En su intervención del lunes 7 de septiembre, durante una ceremonia de bienvenida a los 21 nuevos inspectores de la Autoridad de Seguridad Alimentaria y Económica (ASAE), Castro Almeida anunció que en breve se introducirían medidas para reducir el coste del gasóleo que utilizan los agricultores.
El ministro argumentó que esta medida es necesaria debido a que los agricultores tienen un margen limitado para reducir su consumo de combustible, ya que el gasóleo es esencial para el funcionamiento de tractores, maquinaria de cosecha y otros equipos agrícolas, lo que significa que el aumento de los precios puede repercutir rápidamente en los costes de producción.
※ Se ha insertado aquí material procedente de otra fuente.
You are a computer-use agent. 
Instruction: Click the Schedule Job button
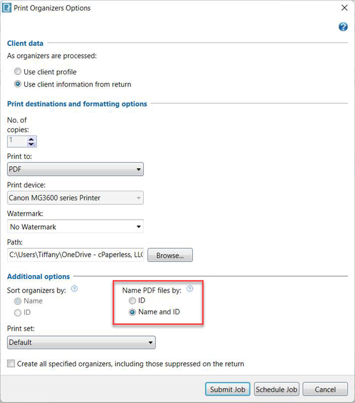tap(276, 389)
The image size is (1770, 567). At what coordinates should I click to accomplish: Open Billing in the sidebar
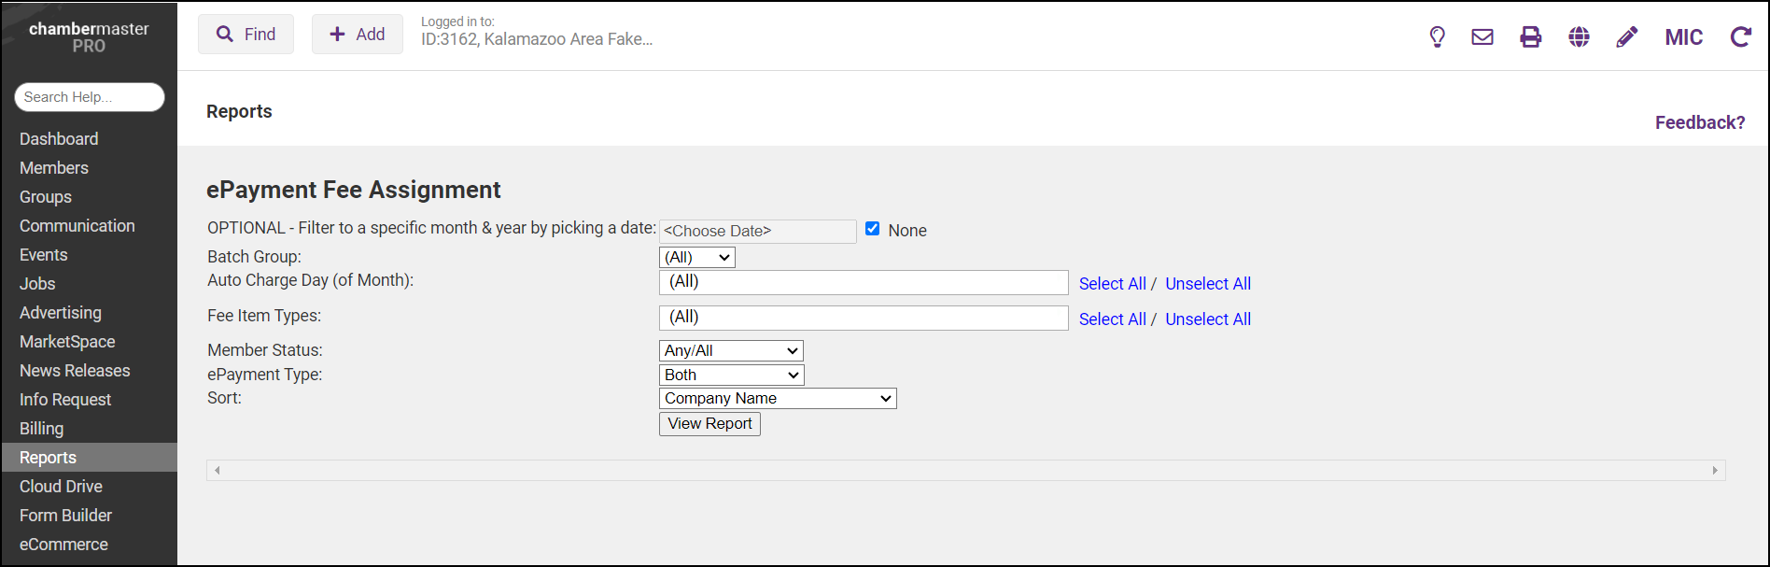(42, 429)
Añadió que esos costes adicionales pueden acabar repercutiendo en los consumidores a través del aumento de los precios de los productos agrícolas, mientras que proteger el gasóleo agrícola aliviaría la presión tanto sobre los agricultores como sobre los presupuestos familiares.
Sector productivo
Por el momento, el Gobierno está centrando sus esfuerzos en el sector agrícola, en lugar de establecer medidas relacionadas con el combustible para otros colectivos.
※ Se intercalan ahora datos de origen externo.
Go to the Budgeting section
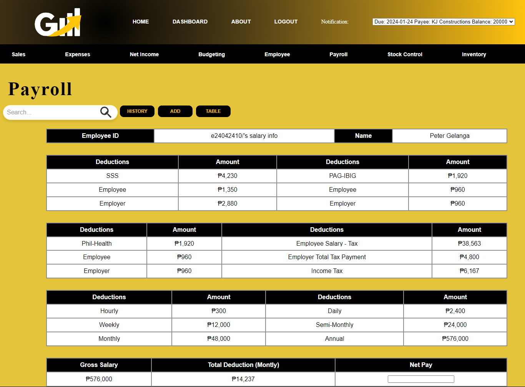The height and width of the screenshot is (387, 525). click(x=212, y=54)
Según Castro Almeida, la prioridad era limitar el impacto de los costes del gasóleo en la producción agrícola y evitar que esos aumentos se repercutieran en los consumidores.
Esta decisión se produce en un momento en que Portugal se enfrenta a una renovada presión por el aumento de los precios de los combustibles; las previsiones del Automóvel Club de Portugal (ACP) del pasado viernes, 4 de septiembre, estimaban que el gasóleo subiría alrededor de 0,15 € por litro durante la semana en curso, mientras que se esperaba que la gasolina aumentara aproximadamente 0,12 €.
António Leitão Amaro, ministro de la Presidencia, declaró que la reducción del impuesto sobre los hidrocarburos (ISP) se incrementaría en unos tres céntimos por litro tanto para la gasolina como para el gasóleo la semana pasada.
El primer ministro, Luís Montenegro, también ha señalado que el Estado ya ha destinado unos 700 millones de euros a la reducción del impuesto sobre los carburantes en 2026, indicando que podrían producirse nuevas intervenciones si persisten los precios elevados.